INFORMATION SUPPLIED ->
..............................

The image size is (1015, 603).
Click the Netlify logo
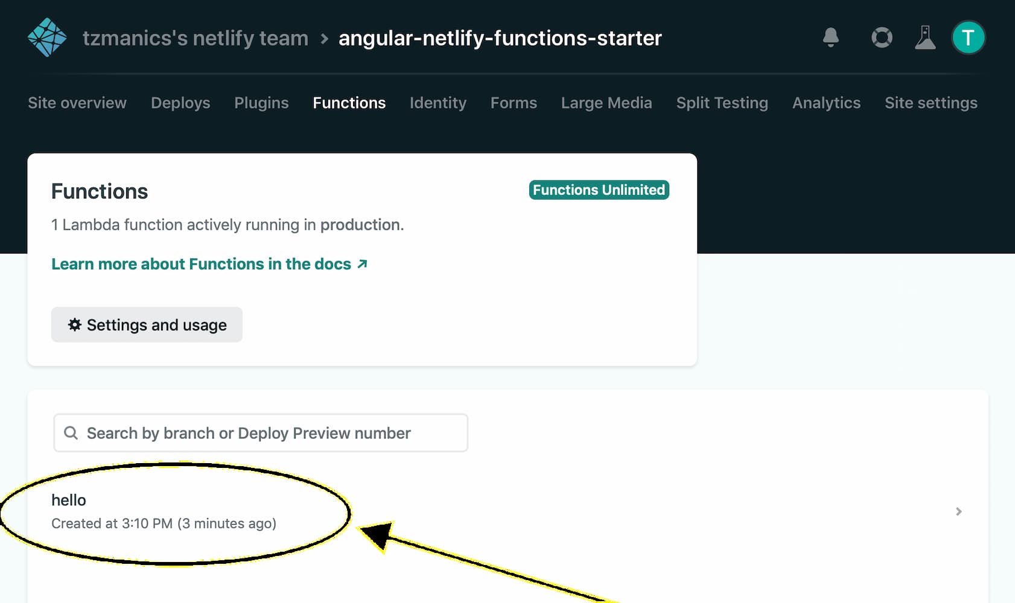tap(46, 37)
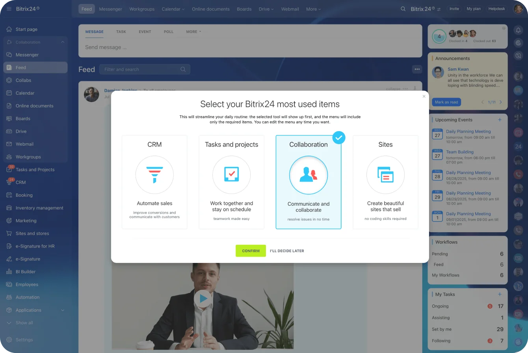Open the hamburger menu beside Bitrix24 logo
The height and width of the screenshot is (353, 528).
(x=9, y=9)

..............................

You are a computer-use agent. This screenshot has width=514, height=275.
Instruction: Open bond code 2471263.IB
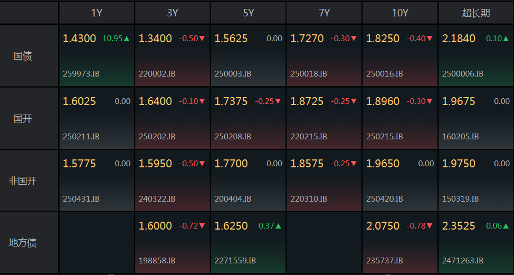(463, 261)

..............................

TO BE DONE ->
Gather every line from the two blocks above that contains the string "height", and copy each one out.

SOLUTION TO THIS TASK ->
The height and width of the screenshot is (353, 528).
You are a computer-use agent. This screenshot has width=514, height=275.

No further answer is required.